The following code does the same: it increments a global counter. This time, though, we use an atomic type and operations.

#include <atomic>
std::atomic<int> counter {0};

int main(){
    counter++;
    return 0;
}

Play on Compiler Explorer

I will explain the std::atomic<int> type and the atomic increment operation later. The generated assembly code is the following:

lock add        DWORD PTR counter[rip], 1

Just one instruction has been generated to add 1 to the value stored in the counter variable. The lock prefix here means that the following instruction (in this case add) is going to be executed atomically. Hence, a thread cannot be interrupted in the middle of incrementing the counter.

Atomic operations allow threads to read, modify and write indivisibly and can also be used as synchronization primitives. Atomic operations must be provided by the CPU (as in the lock add instruction).

Non-Blocking Data-Structures

Data-structures synchronized with locks are called blocking data-structures because threads are blocked (by the operating system), waiting until the locks become available.

Data-structures that don’t use locks are called non-blocking data structures. Most (but not all) of them are lock-free.

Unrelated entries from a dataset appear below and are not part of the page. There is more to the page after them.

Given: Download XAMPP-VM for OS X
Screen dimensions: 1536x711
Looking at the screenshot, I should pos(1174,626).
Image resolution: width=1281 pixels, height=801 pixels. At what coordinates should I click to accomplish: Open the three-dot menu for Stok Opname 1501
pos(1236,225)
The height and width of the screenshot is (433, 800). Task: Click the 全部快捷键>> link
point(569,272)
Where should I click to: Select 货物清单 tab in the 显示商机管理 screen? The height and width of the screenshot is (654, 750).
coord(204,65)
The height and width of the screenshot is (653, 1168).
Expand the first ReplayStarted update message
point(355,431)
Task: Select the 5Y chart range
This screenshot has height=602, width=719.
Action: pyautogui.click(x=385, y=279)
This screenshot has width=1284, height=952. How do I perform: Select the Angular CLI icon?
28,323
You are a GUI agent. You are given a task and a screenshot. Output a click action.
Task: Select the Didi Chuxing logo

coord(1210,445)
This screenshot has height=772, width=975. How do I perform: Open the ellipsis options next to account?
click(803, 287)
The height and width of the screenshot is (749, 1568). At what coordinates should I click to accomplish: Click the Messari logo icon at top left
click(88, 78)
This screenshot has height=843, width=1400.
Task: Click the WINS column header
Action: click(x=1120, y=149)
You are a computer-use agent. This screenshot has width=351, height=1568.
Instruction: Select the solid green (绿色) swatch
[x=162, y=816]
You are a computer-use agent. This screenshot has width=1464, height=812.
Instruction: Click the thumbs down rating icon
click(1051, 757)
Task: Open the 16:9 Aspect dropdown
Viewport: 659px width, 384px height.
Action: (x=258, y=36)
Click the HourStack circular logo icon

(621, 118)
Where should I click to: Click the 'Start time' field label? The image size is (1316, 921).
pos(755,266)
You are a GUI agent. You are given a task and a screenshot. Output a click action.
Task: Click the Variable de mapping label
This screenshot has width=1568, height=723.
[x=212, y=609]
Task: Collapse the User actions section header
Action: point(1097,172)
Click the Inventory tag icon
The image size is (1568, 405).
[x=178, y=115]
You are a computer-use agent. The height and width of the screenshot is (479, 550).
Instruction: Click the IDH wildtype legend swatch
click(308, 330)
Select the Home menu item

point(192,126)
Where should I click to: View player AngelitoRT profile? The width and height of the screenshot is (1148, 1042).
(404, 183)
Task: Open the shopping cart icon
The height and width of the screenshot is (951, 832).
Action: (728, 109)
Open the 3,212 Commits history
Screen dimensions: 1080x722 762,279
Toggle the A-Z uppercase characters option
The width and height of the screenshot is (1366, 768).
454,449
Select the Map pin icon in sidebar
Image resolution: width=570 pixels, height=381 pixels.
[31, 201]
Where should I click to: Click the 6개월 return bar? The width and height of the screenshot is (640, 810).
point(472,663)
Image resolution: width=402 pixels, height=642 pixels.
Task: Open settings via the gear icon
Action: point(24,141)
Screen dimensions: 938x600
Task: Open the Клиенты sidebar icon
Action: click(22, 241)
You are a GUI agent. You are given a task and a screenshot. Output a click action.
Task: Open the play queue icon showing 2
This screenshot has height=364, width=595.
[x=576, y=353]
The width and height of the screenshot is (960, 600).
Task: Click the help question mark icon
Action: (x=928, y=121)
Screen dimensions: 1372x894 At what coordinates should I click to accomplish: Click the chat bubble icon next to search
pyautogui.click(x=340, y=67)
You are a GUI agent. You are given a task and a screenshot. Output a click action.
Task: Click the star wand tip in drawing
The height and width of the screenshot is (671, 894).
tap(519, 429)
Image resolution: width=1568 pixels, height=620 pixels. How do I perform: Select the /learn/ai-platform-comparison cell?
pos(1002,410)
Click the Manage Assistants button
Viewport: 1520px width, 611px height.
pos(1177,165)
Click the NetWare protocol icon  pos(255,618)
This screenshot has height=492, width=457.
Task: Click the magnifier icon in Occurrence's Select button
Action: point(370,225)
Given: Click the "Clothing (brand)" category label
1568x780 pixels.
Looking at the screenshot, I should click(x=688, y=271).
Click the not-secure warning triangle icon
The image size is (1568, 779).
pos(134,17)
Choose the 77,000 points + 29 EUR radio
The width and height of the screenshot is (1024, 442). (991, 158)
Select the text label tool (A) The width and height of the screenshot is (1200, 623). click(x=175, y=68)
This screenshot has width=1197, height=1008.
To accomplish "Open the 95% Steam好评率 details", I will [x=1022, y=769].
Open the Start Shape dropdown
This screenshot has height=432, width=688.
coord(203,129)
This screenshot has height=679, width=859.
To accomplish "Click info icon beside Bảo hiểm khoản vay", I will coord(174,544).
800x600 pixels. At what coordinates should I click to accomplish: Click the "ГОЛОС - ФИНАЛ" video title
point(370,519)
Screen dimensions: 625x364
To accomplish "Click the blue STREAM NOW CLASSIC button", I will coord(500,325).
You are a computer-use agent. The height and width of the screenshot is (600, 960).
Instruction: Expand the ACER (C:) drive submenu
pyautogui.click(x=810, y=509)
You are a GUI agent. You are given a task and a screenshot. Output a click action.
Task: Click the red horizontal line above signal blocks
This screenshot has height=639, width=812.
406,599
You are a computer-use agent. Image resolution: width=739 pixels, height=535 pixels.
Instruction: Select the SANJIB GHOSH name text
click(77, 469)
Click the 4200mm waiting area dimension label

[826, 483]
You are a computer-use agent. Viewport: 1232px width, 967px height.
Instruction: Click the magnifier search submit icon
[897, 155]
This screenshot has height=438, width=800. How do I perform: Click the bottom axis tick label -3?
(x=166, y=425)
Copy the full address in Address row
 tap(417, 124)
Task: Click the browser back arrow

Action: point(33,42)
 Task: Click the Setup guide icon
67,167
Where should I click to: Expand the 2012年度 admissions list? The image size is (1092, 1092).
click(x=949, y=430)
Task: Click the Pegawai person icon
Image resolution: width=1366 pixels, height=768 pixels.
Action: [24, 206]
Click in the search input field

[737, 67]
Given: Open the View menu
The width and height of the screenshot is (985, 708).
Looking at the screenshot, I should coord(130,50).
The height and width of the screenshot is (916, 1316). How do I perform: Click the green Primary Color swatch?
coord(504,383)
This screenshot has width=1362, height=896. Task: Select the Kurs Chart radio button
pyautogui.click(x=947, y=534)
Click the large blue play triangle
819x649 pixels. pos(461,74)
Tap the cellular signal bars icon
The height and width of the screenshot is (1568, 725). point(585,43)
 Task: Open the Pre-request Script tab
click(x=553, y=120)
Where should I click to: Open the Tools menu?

A data-structure or algorithm is considered lock-free if each synchronized action completes in a finite number of steps, not allowing indefinite waiting for a condition to become true or false.

The types of lock-free data structures are the following:

  • Obstruction-free: A thread will complete its operation in a bounded number of steps if all other threads are suspended.

  • Lock-free: Atleast one thread will complete its operation in a bounded number of steps while multiple threads are working on the data-structure.

  • Wait-free: All threads will complete their operations in a bounded number of steps while multiple threads are working on the data-structure.

Memory Access

Memory order refers to the order in which memory(that is, the variables in a program) are accessed. Memory can be either read or write(load and store). But, what is the actual order in which the variables of a program are accessed? For the following code, there are \(3\) points of view: the written code order, the compiler-generated instructions order, and finally, the order in which the instructions are executed by the CPU. These \(3\) orderings can all be the same or (more likely) different.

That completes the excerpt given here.